Stated problem. Could you update the material from the line with "683x573 pixels." up to and including the line with "Open the #YOSHIKI", swapping "GUI agent" for "desktop agent" and keeping everything else the same?

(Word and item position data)
# # #

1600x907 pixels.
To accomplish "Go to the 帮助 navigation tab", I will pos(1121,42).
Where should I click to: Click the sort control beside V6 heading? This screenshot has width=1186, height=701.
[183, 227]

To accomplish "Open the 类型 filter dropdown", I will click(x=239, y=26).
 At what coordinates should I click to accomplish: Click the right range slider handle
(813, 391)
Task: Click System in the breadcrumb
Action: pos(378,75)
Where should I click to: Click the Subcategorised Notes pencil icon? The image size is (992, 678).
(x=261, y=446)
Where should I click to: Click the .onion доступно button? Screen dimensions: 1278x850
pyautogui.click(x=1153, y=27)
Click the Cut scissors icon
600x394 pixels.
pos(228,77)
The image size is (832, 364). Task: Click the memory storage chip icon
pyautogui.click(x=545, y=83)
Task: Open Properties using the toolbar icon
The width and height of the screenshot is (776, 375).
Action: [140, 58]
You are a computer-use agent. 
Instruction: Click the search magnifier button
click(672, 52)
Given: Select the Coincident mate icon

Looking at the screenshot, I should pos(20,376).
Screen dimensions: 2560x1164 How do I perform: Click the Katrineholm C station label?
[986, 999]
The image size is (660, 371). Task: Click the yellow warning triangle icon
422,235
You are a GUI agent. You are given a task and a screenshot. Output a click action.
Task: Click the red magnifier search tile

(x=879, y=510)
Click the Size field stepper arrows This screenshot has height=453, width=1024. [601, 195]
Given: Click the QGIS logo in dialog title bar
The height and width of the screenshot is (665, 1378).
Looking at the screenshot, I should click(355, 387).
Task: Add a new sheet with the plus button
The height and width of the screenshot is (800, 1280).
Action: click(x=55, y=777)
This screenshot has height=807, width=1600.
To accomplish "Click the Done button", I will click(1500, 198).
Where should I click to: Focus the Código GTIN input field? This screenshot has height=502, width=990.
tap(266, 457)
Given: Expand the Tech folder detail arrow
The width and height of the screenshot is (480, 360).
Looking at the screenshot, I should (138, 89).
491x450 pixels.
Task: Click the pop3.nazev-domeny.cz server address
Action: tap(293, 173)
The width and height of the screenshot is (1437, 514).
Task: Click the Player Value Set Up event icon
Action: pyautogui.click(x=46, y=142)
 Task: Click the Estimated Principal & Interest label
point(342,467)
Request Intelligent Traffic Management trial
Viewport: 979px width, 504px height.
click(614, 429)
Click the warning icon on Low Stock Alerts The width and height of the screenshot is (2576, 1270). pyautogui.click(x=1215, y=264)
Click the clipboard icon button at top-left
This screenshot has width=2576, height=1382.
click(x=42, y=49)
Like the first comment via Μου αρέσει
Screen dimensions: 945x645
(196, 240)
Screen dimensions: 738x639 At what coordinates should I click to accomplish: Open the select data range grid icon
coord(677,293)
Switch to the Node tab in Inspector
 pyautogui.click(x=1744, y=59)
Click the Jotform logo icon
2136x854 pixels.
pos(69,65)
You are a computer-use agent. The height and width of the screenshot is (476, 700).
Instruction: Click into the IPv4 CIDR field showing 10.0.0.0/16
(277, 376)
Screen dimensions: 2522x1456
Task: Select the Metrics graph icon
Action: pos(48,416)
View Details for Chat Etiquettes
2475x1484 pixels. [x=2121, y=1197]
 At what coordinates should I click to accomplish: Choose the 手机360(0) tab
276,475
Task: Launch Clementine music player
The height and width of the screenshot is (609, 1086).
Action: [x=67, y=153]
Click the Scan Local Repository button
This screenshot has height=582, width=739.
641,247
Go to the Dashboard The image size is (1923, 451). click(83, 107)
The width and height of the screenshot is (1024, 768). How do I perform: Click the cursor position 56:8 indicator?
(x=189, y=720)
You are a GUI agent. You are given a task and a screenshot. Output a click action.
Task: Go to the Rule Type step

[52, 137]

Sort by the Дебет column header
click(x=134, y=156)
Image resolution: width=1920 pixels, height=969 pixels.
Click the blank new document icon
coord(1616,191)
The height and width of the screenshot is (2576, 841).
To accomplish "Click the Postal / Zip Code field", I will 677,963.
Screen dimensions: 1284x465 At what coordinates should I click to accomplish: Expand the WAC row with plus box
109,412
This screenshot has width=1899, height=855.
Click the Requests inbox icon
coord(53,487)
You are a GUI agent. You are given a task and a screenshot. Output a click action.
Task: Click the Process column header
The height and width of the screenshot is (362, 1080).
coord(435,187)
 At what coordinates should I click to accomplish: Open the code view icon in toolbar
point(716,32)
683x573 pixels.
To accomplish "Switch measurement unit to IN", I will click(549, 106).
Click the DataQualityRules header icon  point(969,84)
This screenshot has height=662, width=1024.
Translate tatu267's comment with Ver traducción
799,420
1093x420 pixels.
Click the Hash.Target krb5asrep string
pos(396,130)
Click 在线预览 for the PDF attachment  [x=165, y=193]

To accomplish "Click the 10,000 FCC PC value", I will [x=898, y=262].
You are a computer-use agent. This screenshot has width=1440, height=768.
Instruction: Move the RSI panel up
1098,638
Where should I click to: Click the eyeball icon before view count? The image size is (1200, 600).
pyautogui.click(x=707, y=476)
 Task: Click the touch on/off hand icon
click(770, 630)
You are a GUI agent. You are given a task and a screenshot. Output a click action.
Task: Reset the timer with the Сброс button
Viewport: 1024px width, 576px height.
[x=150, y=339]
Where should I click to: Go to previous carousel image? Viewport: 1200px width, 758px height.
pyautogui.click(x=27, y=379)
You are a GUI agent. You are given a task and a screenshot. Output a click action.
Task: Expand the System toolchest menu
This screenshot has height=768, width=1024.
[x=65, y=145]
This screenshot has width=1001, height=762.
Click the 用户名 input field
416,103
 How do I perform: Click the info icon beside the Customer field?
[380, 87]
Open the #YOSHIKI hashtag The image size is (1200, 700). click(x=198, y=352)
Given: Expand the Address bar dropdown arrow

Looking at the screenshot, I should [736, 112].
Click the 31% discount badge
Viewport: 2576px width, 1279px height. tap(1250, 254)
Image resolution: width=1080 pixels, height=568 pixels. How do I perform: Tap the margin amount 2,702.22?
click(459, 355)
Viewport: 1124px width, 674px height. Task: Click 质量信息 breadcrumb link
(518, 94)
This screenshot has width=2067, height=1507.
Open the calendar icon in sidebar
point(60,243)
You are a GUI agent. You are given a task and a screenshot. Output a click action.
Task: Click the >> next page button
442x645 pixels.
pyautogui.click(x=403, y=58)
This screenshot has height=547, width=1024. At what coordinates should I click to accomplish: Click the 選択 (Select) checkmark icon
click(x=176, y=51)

# # #

Worked answer.
683x573 pixels.
To accomplish "Switch measurement unit to IN", I will click(549, 106).
Click the DataQualityRules header icon  point(969,84)
This screenshot has height=662, width=1024.
Translate tatu267's comment with Ver traducción
799,420
1093x420 pixels.
Click the Hash.Target krb5asrep string
pos(396,130)
Click 在线预览 for the PDF attachment  [x=165, y=193]

To accomplish "Click the 10,000 FCC PC value", I will [x=898, y=262].
You are a computer-use agent. This screenshot has width=1440, height=768.
Instruction: Move the RSI panel up
1098,638
Where should I click to: Click the eyeball icon before view count? The image size is (1200, 600).
pyautogui.click(x=707, y=476)
 Task: Click the touch on/off hand icon
click(770, 630)
You are a desktop agent. You are given a task and a screenshot. Output a click action.
Task: Reset the timer with the Сброс button
Viewport: 1024px width, 576px height.
[x=150, y=339]
Where should I click to: Go to previous carousel image? Viewport: 1200px width, 758px height.
pyautogui.click(x=27, y=379)
You are a desktop agent. You are given a task and a screenshot. Output a click action.
Task: Expand the System toolchest menu
This screenshot has height=768, width=1024.
[x=65, y=145]
This screenshot has width=1001, height=762.
Click the 用户名 input field
416,103
 How do I perform: Click the info icon beside the Customer field?
[380, 87]
Open the #YOSHIKI hashtag The image size is (1200, 700). click(x=198, y=352)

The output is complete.